SOURCE.
---+---
Posted on July 18, 2013

Hispanic Influx Causes Tensions with Blacks

Dahleen Glanton, Daily Press, July 17, 2013

In a region where race relations traditionally have been defined in terms of Black and White, an influx of immigrants to the Deep South in the last decade has upset the delicate cultural balance and created tensions among longtime residents and new ethnic groups.

The changing demographics have forced the South to again confront its prejudices as it becomes home to unfamiliar cultures. This time, however, the resistance has come not only from whites, but the region’s largest minority group, African-Americans.

“There are tensions between whites and Blacks, between whites and Hispanics, and between Blacks and Hispanics,” said Walter Farrell Jr., associate director of the Urban Investment Strategy Center at the University of North Carolina. “In rural areas, in particular, there has been such minimal diversity in the past, and now this quick influx of immigrants is changing the cultural fabric of these conservative communities.”

Alabama’s Hispanic population more than tripled in the last decade to 75,830, though that represents less than 2 percent of the overall population. In 1999, Georgia counted 239,000 Hispanics, representing 9 percent of the population, compared to African-Americans who represent 27 percent. Hispanics comprise 1.4 percent of the population in Mississippi, 2.4 percent in Louisiana and 3.2 percent in Arkansas, according to the new census.


In Georgia, Black legislators recently defeated a bill supported by the governor to broaden the state’s “minority” designation to include Hispanics. The bill would have allowed Hispanics, whose population in Georgia increased by at least 120 percent since 1990, to be included in tax breaks for companies that hire minority contractors.


“We were not comfortable amending laws that originally were passed to aid racial minorities, such as African-Americans and Native Americans, who have a long history of being discriminated against,” said Rep. Bob Holmes, a member of the state’s Legislative Black Caucus. “There is growing competition between Blacks and Hispanics, and in the South, it is going to get worse. We know that they have escaped from poverty and we want them to have a better life here, but not at the expense of African-Americans.”


As ethnic businesses thrived in Atlanta’s suburbs, several towns have been sued over ordinances requiring that all business signs be primarily in English. Opponents argue that the rules discriminate against Chinese, Vietnamese and Hispanic immigrants.
---+---
SOURCE DATA.
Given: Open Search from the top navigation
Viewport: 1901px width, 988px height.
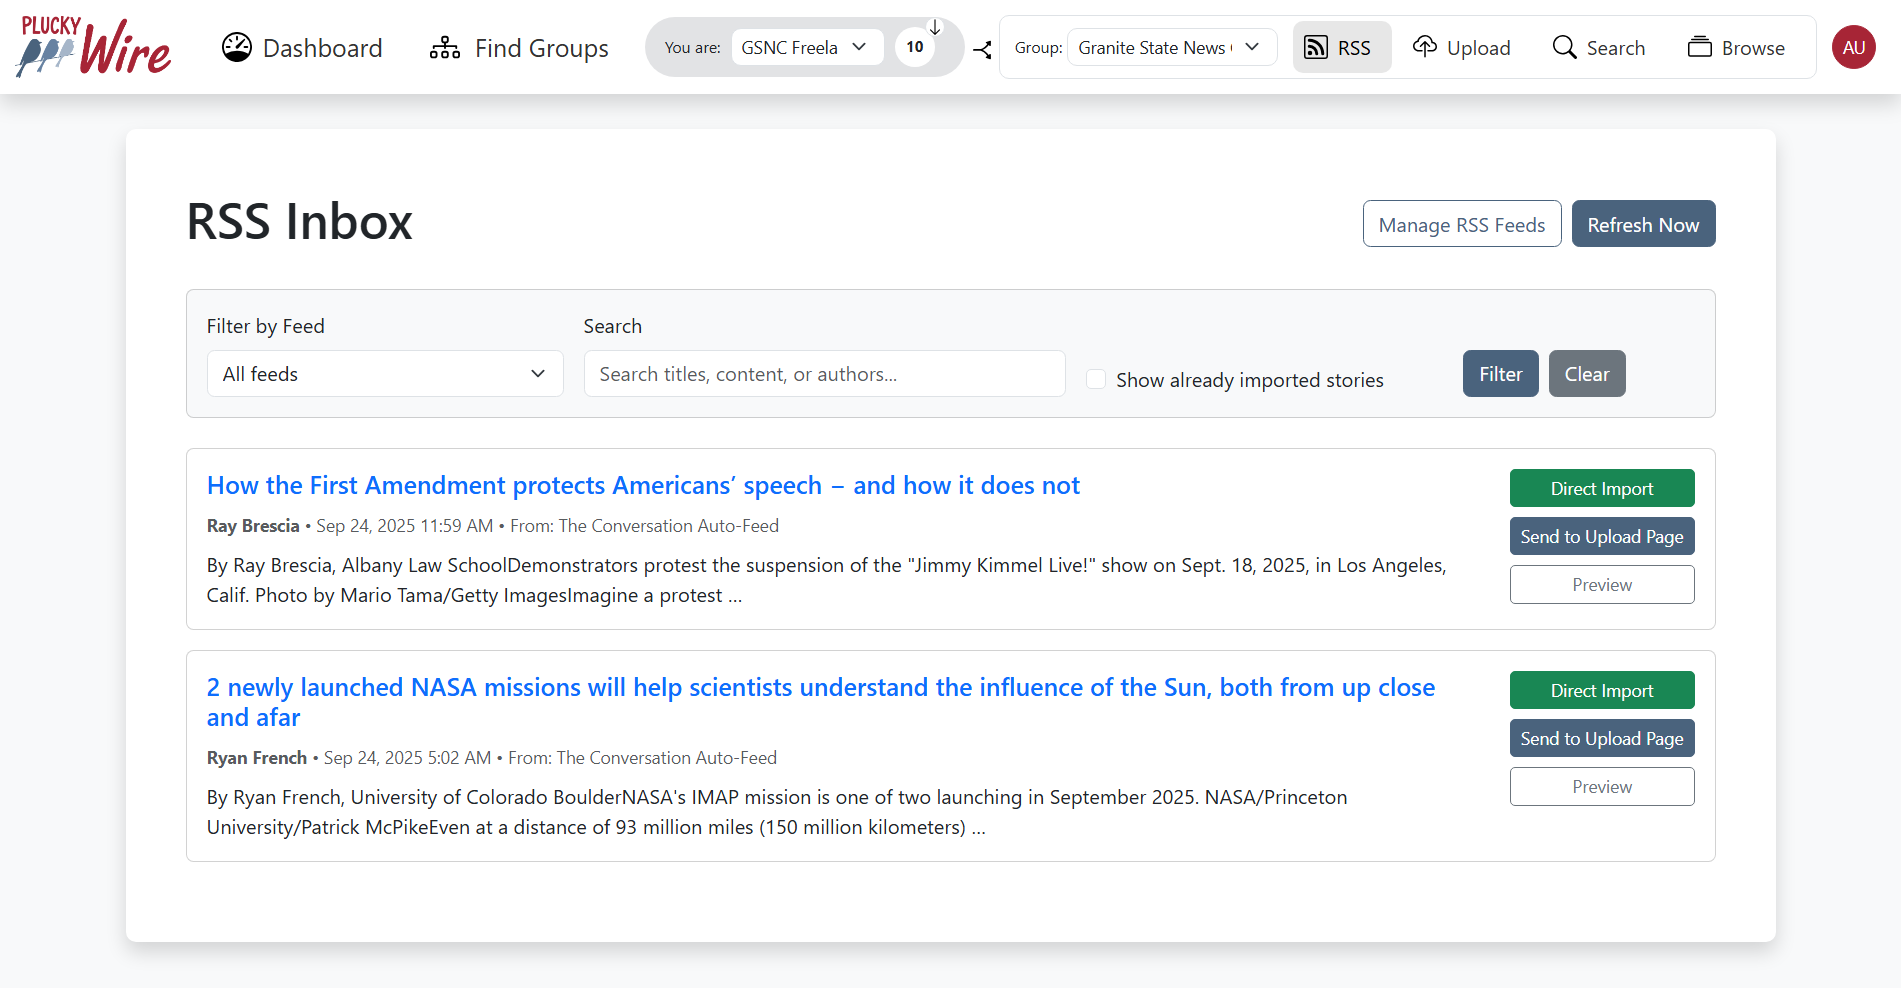Looking at the screenshot, I should click(x=1598, y=48).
---+---
REQUIRED WORK.
- A) Name every state for which the article on immigration to the Deep South gives a Hispanic population figure.
- B) Rewrite the article on immigration to the Deep South from "Posted on July" up to and including "new ethnic groups.", substituting "American Southeast" for "Deep South".
- C) Summarize the article on immigration to the Deep South in two sentences.

TASK-BY-TASK OUTPUTS.
- A) Alabama, Georgia, Mississippi, Louisiana, Arkansas

- B)
Posted on July 18, 2013

Hispanic Influx Causes Tensions with Blacks

Dahleen Glanton, Daily Press, July 17, 2013

In a region where race relations traditionally have been defined in terms of Black and White, an influx of immigrants to the American Southeast in the last decade has upset the delicate cultural balance and created tensions among longtime residents and new ethnic groups.

- C) An influx of immigrants to the Deep South over the last decade has created tensions among longtime residents and new ethnic groups, and the resistance has come from African-Americans as well as whites. In Georgia, Black legislators defeated a bill that would have extended the state's "minority" designation to Hispanics, and several towns in the Atlanta suburbs have been sued over ordinances requiring business signs to be primarily in English.